### DIRECTIVE
In every one of the rows below, change "GUI agent" to "interface agent" and leave all other text unchanged.

════════════════════

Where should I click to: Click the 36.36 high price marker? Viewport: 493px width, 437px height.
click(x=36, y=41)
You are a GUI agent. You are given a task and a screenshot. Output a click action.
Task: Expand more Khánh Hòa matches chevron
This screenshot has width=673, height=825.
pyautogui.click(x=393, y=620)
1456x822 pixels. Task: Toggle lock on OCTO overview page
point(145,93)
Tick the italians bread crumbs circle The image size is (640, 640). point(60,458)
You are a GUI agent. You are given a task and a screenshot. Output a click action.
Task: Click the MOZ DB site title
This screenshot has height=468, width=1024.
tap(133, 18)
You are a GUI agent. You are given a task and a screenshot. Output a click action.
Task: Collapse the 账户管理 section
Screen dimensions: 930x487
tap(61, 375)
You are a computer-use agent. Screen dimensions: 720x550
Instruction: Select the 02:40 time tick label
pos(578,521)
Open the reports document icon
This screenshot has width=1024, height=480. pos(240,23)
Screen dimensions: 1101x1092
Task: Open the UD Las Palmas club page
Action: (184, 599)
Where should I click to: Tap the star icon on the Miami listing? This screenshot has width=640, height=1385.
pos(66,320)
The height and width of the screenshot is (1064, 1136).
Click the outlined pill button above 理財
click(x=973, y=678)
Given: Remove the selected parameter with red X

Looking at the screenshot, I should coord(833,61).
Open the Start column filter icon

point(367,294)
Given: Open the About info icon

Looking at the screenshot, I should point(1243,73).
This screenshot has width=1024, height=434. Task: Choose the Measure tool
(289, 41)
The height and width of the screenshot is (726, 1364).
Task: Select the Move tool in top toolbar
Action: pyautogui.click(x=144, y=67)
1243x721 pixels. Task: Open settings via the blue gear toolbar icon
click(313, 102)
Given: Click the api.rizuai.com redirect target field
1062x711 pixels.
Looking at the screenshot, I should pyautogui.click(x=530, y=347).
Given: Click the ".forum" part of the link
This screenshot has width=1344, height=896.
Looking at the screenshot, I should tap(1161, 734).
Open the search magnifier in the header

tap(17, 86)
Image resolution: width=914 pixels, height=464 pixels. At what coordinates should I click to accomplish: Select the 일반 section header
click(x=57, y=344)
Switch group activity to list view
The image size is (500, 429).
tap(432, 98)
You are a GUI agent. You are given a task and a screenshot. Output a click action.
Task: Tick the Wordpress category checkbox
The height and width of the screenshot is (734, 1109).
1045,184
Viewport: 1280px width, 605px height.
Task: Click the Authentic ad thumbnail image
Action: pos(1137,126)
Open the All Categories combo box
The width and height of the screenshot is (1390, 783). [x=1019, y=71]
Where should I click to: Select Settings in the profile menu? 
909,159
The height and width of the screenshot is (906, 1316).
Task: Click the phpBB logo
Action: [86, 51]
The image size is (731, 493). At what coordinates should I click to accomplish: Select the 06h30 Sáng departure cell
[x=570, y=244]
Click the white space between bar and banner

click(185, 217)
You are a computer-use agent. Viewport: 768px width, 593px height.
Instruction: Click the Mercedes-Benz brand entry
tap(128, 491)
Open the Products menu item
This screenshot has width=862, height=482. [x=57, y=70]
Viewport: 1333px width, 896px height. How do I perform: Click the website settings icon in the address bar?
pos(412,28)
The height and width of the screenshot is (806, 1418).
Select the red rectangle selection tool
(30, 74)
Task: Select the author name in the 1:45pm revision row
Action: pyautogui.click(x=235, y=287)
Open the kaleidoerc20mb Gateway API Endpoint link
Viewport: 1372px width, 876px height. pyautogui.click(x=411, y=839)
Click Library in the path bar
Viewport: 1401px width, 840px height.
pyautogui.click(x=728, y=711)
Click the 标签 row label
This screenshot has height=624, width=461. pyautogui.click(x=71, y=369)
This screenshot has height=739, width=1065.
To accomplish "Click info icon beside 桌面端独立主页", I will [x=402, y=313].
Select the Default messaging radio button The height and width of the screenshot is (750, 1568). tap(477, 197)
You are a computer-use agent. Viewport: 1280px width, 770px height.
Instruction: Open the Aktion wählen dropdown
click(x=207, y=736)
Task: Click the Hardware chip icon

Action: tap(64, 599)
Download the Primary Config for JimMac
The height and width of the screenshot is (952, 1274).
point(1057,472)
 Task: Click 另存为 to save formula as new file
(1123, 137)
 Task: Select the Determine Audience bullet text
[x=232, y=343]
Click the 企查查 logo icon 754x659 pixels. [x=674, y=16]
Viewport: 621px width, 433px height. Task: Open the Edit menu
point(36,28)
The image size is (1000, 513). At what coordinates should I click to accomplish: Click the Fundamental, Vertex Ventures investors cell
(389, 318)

════════════════════

### ANSWER TO THIS TASK
Where should I click to: Click the 36.36 high price marker? Viewport: 493px width, 437px height.
click(x=36, y=41)
You are a interface agent. You are given a task and a screenshot. Output a click action.
Task: Expand more Khánh Hòa matches chevron
This screenshot has width=673, height=825.
pyautogui.click(x=393, y=620)
1456x822 pixels. Task: Toggle lock on OCTO overview page
point(145,93)
Tick the italians bread crumbs circle The image size is (640, 640). point(60,458)
You are a interface agent. You are given a task and a screenshot. Output a click action.
Task: Click the MOZ DB site title
This screenshot has height=468, width=1024.
tap(133, 18)
You are a interface agent. You are given a task and a screenshot. Output a click action.
Task: Collapse the 账户管理 section
Screen dimensions: 930x487
tap(61, 375)
You are a computer-use agent. Screen dimensions: 720x550
Instruction: Select the 02:40 time tick label
pos(578,521)
Open the reports document icon
This screenshot has width=1024, height=480. pos(240,23)
Screen dimensions: 1101x1092
Task: Open the UD Las Palmas club page
Action: (184, 599)
Where should I click to: Tap the star icon on the Miami listing? This screenshot has width=640, height=1385.
pos(66,320)
The height and width of the screenshot is (1064, 1136).
Click the outlined pill button above 理財
click(x=973, y=678)
Given: Remove the selected parameter with red X

Looking at the screenshot, I should coord(833,61).
Open the Start column filter icon

point(367,294)
Given: Open the About info icon

Looking at the screenshot, I should point(1243,73).
This screenshot has width=1024, height=434. Task: Choose the Measure tool
(289, 41)
The height and width of the screenshot is (726, 1364).
Task: Select the Move tool in top toolbar
Action: pyautogui.click(x=144, y=67)
1243x721 pixels. Task: Open settings via the blue gear toolbar icon
click(313, 102)
Given: Click the api.rizuai.com redirect target field
1062x711 pixels.
Looking at the screenshot, I should pyautogui.click(x=530, y=347).
Given: Click the ".forum" part of the link
This screenshot has width=1344, height=896.
Looking at the screenshot, I should tap(1161, 734).
Open the search magnifier in the header

tap(17, 86)
Image resolution: width=914 pixels, height=464 pixels. At what coordinates should I click to accomplish: Select the 일반 section header
click(x=57, y=344)
Switch group activity to list view
The image size is (500, 429).
tap(432, 98)
You are a interface agent. You are given a task and a screenshot. Output a click action.
Task: Tick the Wordpress category checkbox
The height and width of the screenshot is (734, 1109).
1045,184
Viewport: 1280px width, 605px height.
Task: Click the Authentic ad thumbnail image
Action: pos(1137,126)
Open the All Categories combo box
The width and height of the screenshot is (1390, 783). [x=1019, y=71]
Where should I click to: Select Settings in the profile menu? 
909,159
The height and width of the screenshot is (906, 1316).
Task: Click the phpBB logo
Action: [86, 51]
The image size is (731, 493). At what coordinates should I click to accomplish: Select the 06h30 Sáng departure cell
[x=570, y=244]
Click the white space between bar and banner

click(185, 217)
You are a computer-use agent. Viewport: 768px width, 593px height.
Instruction: Click the Mercedes-Benz brand entry
tap(128, 491)
Open the Products menu item
This screenshot has width=862, height=482. [x=57, y=70]
Viewport: 1333px width, 896px height. How do I perform: Click the website settings icon in the address bar?
pos(412,28)
The height and width of the screenshot is (806, 1418).
Select the red rectangle selection tool
(30, 74)
Task: Select the author name in the 1:45pm revision row
Action: pyautogui.click(x=235, y=287)
Open the kaleidoerc20mb Gateway API Endpoint link
Viewport: 1372px width, 876px height. pyautogui.click(x=411, y=839)
Click Library in the path bar
Viewport: 1401px width, 840px height.
pyautogui.click(x=728, y=711)
Click the 标签 row label
This screenshot has height=624, width=461. pyautogui.click(x=71, y=369)
This screenshot has height=739, width=1065.
To accomplish "Click info icon beside 桌面端独立主页", I will [x=402, y=313].
Select the Default messaging radio button The height and width of the screenshot is (750, 1568). tap(477, 197)
You are a computer-use agent. Viewport: 1280px width, 770px height.
Instruction: Open the Aktion wählen dropdown
click(x=207, y=736)
Task: Click the Hardware chip icon

Action: tap(64, 599)
Download the Primary Config for JimMac
The height and width of the screenshot is (952, 1274).
point(1057,472)
 Task: Click 另存为 to save formula as new file
(1123, 137)
 Task: Select the Determine Audience bullet text
[x=232, y=343]
Click the 企查查 logo icon 754x659 pixels. [x=674, y=16]
Viewport: 621px width, 433px height. Task: Open the Edit menu
point(36,28)
The image size is (1000, 513). At what coordinates should I click to accomplish: Click the Fundamental, Vertex Ventures investors cell
(389, 318)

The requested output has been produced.